In a report by NPR, some of the basic questions about the Affordable Care Act are answered. The ACA will begin on Jan. 1, 2014, with people able to sign up for the program on Oct. 1. NPR readers and listeners sent in questions they had about the Act, which NPR answered. More questions can be sent in to: morningedition@npr.org.

Here’s the basic breakdown of those answers:

• People in the individual insurance market can participate in the ACA. If you don’t have health insurance from an employer, you’re self-employed, or you don’t qualify for Medicare benefits and you don’t have a job, you can buy health insurance through the exchange.

• People can get some type of assistance with their premiums if they are in the $11,490 – $45,690 income range. If you have to spend more than 8% of your income on health insurance, you don’t have to buy it, and you won’t be paying a penalty. There are also other exemptions from the rule if you can’t afford the coverage.

• Premiums seem to be averaging between $200 – $400 for the ‘silver plan’.
• Those with employer coverage and government coverage will not have to purchase additional coverage.

• Those who have or are offered coverage through an employer aren’t allowed to participate in the exchange. If they do go to the exchange, they won’t receive any assistance with their premiums.
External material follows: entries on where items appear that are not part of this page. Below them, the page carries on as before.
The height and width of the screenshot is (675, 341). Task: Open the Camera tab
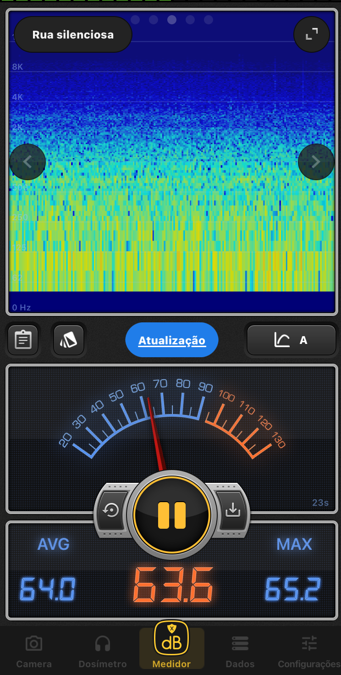click(34, 651)
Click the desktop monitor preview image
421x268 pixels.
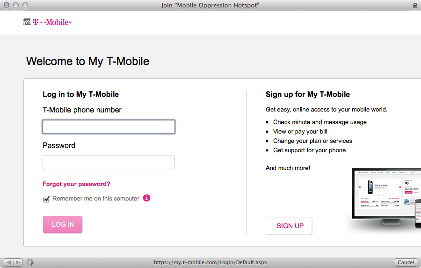tap(386, 197)
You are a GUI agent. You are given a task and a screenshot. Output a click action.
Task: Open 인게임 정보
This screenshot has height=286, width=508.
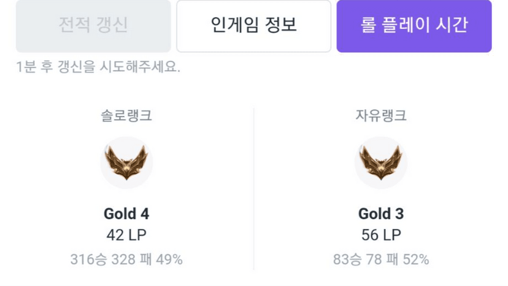[x=253, y=26]
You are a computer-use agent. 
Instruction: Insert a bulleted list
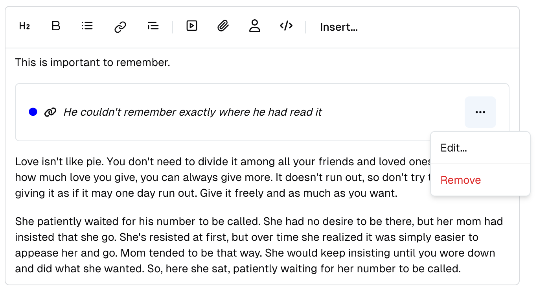[87, 26]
However, there are exceptions to mandated employer coverage.

• Preexisting conditions will not cause you to have a higher premium.

• Certain religious groups, like the Amish and Mennonite sects, don’t pay into Social Security. Because of this, they will be exempt from mandated coverage.

• Anyone who lives outside the US for at least 330 days in a year will be exempted from the requirement to have coverage.